To keep as many intervals as possible, always keep the one that ends first.

Why?

  • An interval that ends earlier leaves more room for upcoming intervals
  • This is a classic greedy scheduling principle
  • Sorting by end time ensures maximum future compatibility

So the plan:

  1. Sort intervals by end value
  2. Keep track of the end of the last chosen interval
  3. Walk through intervals:
    • If current interval does NOT overlap → keep it and update lastEnd
    • If it overlaps → we skip it (meaning we would remove it)
  4. Count how many we skip → that’s the answer

This way we avoid overlap while removing the fewest intervals.


Step-by-Step Approach

  1. If intervals list is empty, return 0
  2. Sort intervals by ascending end time
  3. Set count = 0 (number removed)
  4. Track prevEnd = intervals[0].end
  5. Loop through remaining intervals:
    • If interval.start < prevEnd → overlap → increment count
    • Else → update prevEnd to interval.end
  6. Return count

Java Implementation

class Solution {
    public int eraseOverlapIntervals(int[][] intervals) {
        if (intervals.length == 0) {
            return 0;
        }
        
        Arrays.sort(intervals, (a, b) -> Integer.compare(a[1], b[1]));
        
        int removals = 0;
        int prevEnd = intervals[0][1];
        
        for (int i = 1; i < intervals.length; i++) {
            if (intervals[i][0] < prevEnd) {
                removals++;
            } else {
                prevEnd = intervals[i][1];
            }
        }
        
        return removals;
    }
}

Dry Run Example

Input:

[[1,2],[2,3],[3,4],[1,3]]

Step 1 — Sort by end time

Sorted:

[1,2], [1,3], [2,3], [3,4]

Step 2 — Process intervals

Start:

prevEnd = 2
removals = 0

Check [1,3]:

1 < 2 → overlaps → removals = 1
(prevEnd unchanged)

Check [2,3]:

2 < 2 → NO overlap → prevEnd = 3

Check [3,4]:

3 < 3 → NO overlap → prevEnd = 4

Final result:

removals = 1

Output:

1

Time and Space Complexity

Time Complexity

O(n log n)

Due to sorting — traversal is linear.

Space Complexity

O(1)

Sorting done in place.


Common Mistakes and How to Avoid Them

Mistake 1: Sorting by start time

Sorting by start time does NOT guarantee minimal removals.
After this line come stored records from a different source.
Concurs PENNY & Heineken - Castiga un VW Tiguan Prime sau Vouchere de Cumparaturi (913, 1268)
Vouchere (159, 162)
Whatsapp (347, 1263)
Mistake 2: Removing longest interval instead of earliest-ending

Greedy must prioritize shortest end.

Mistake 3: Misidentifying overlap

Overlap rule:

current.start < prev.end

Mistake 4: Trying dynamic programming

DP works but is unnecessary and slower.

Mistake 5: Thinking touching intervals overlap

Intervals such as [1,2] and [2,3] do not overlap.